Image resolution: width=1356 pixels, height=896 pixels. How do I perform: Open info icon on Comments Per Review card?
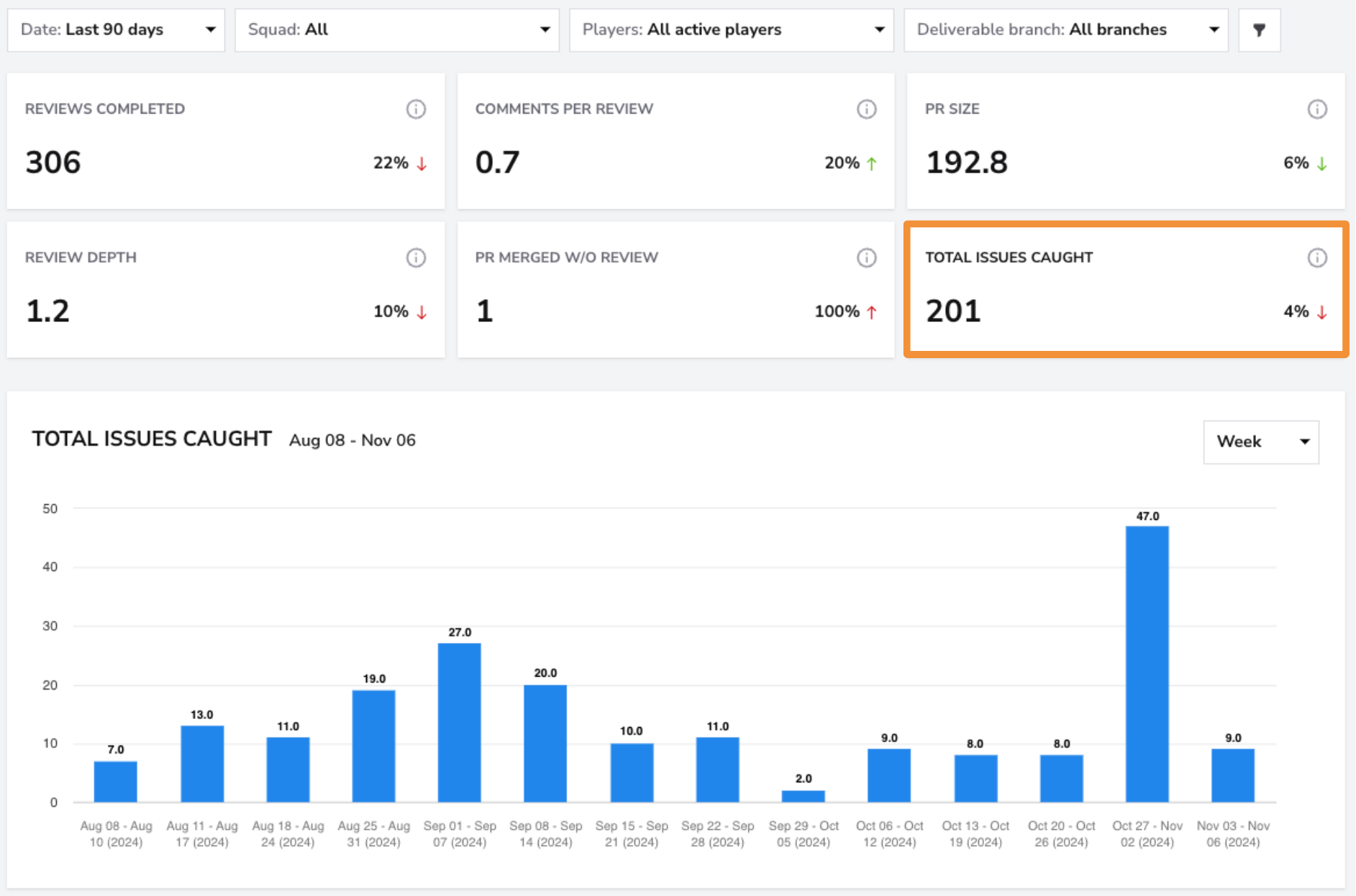866,109
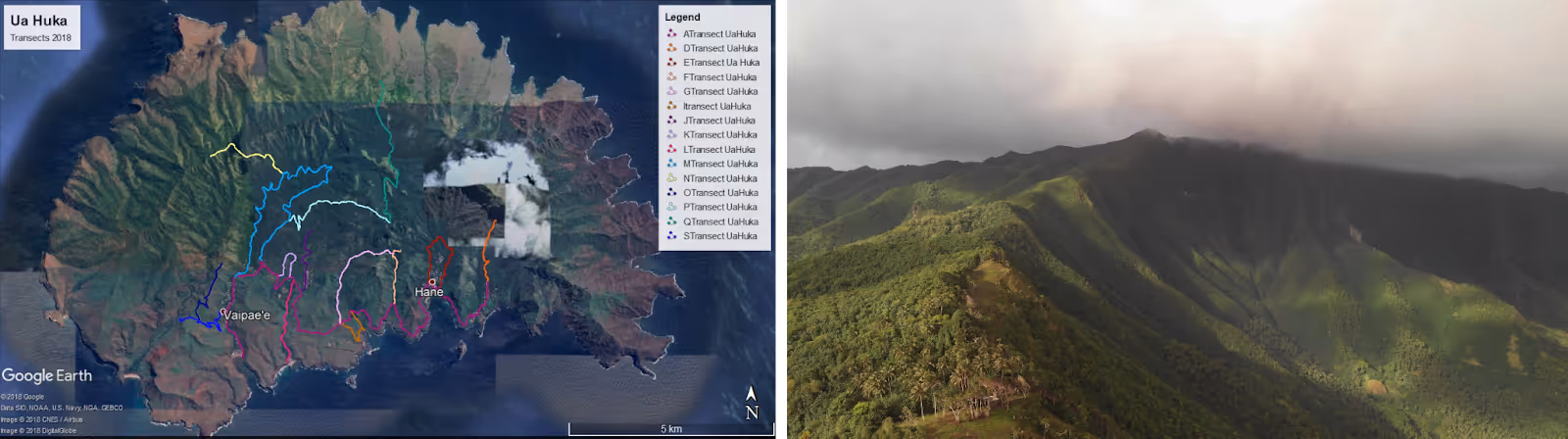
Task: Click the QTransect UaHuka legend label
Action: (719, 221)
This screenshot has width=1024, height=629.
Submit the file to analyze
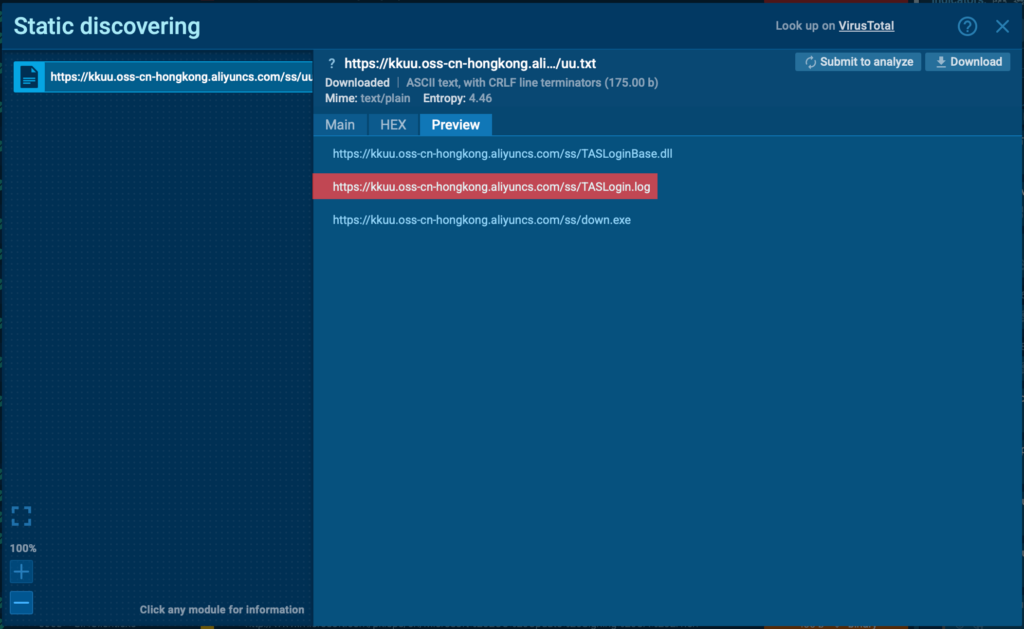[x=857, y=62]
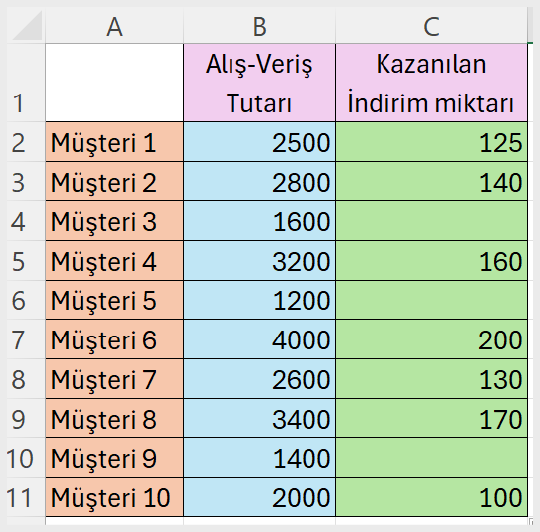Select column A header
The image size is (540, 532).
(114, 26)
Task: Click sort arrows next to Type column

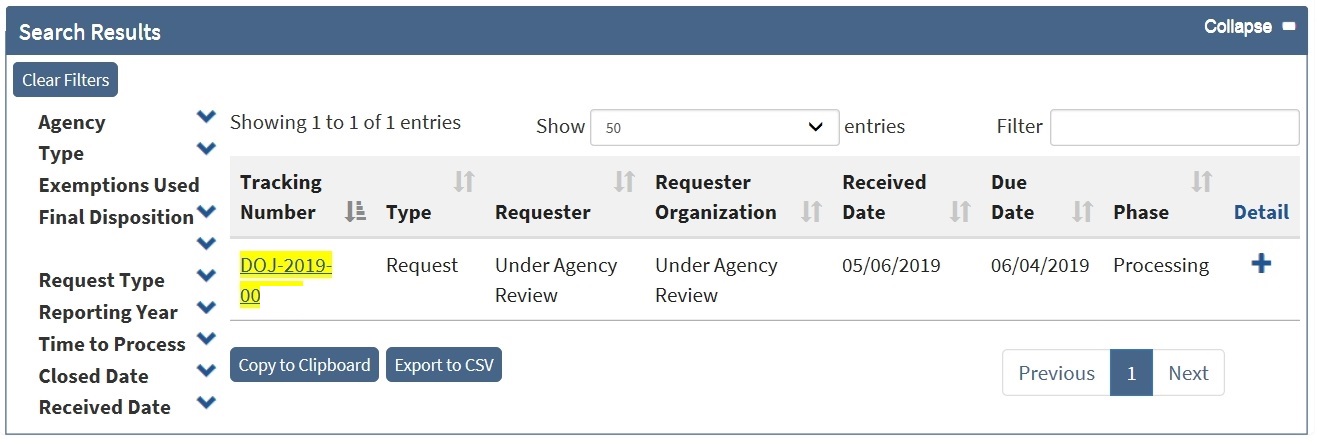Action: pos(464,182)
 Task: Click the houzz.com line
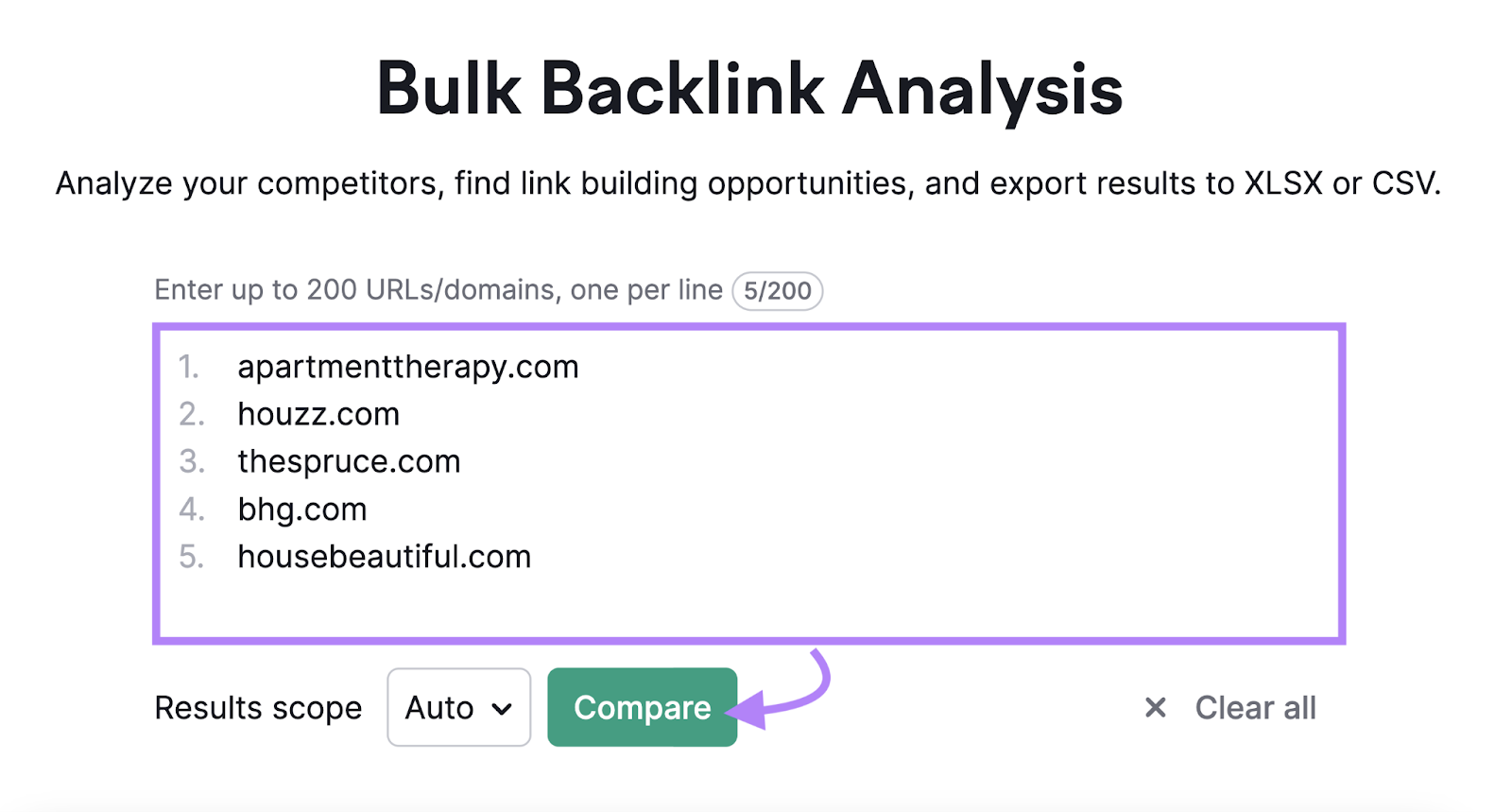[x=318, y=414]
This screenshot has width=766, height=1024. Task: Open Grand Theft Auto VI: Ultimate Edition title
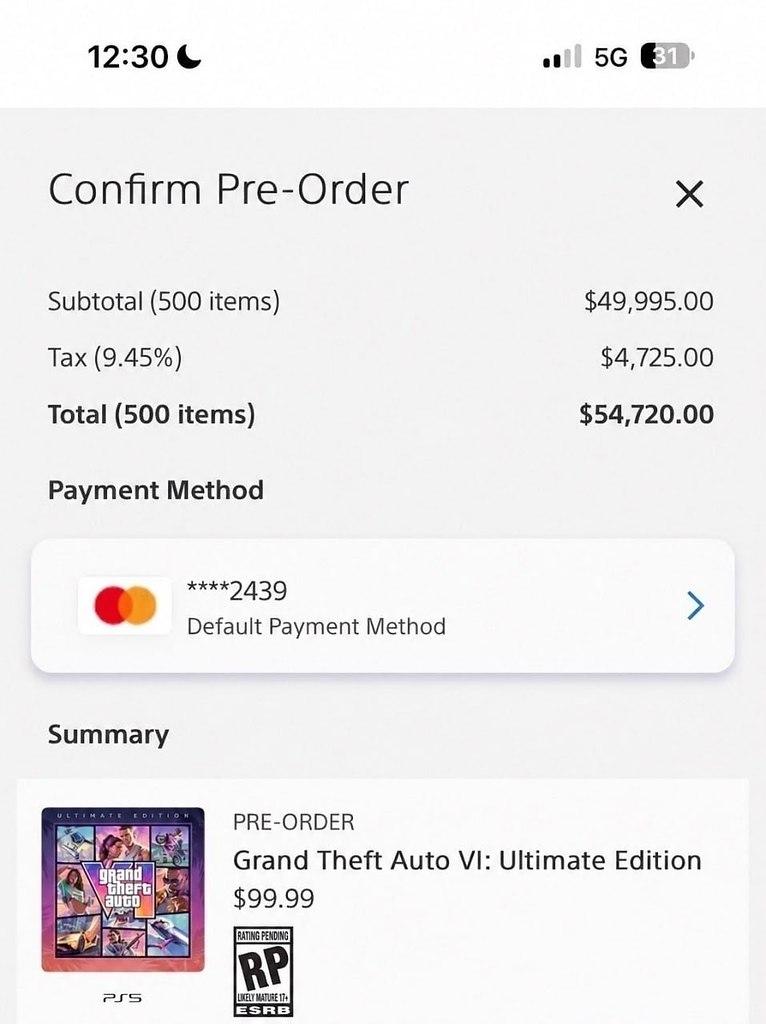[x=467, y=860]

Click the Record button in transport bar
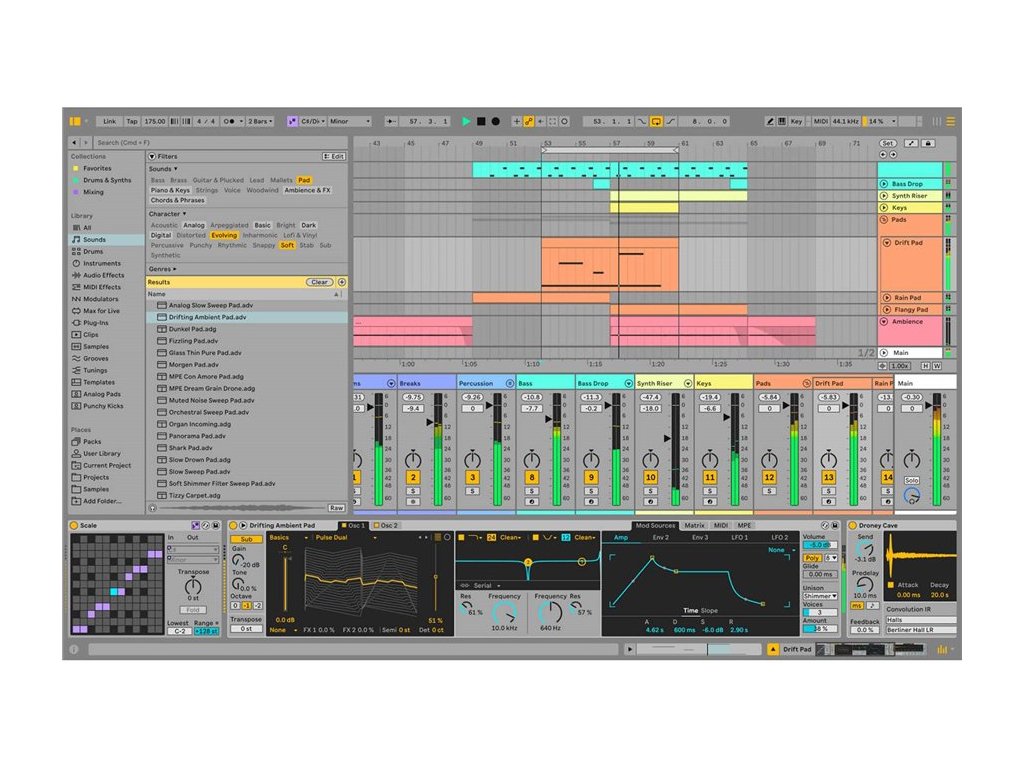495,121
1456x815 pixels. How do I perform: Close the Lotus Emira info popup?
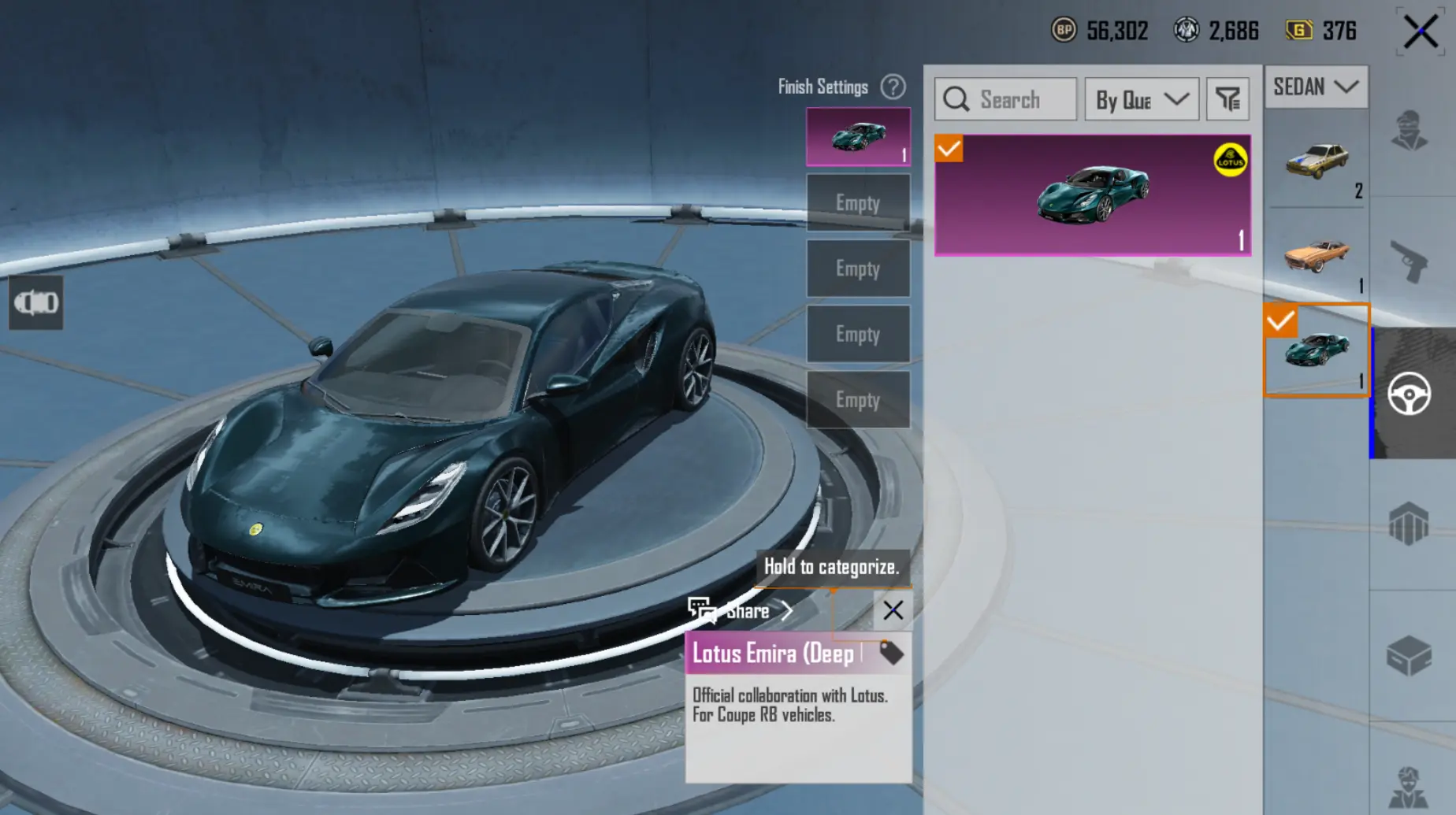click(893, 610)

* **PROBLEM**:
Please reproduce the listing exactly, leaving out any pictures.

* **WRITTEN SOLUTION**:
Image resolution: width=1356 pixels, height=896 pixels. How do I perform: Open info icon on Comments Per Review card?
866,109
Task: Click the QTransect UaHuka legend label
Action: (719, 221)
This screenshot has width=1024, height=629.
Submit the file to analyze
[x=857, y=62]
Select column A header
The image size is (540, 532).
(114, 26)
Task: Click sort arrows next to Type column

Action: pos(464,182)
 Task: Click the houzz.com line
[x=318, y=414]
This screenshot has width=766, height=1024. Task: Open Grand Theft Auto VI: Ultimate Edition title
[x=467, y=860]

Click the Record button in transport bar
495,121
1456x815 pixels. How do I perform: Close the Lotus Emira info popup?
click(893, 610)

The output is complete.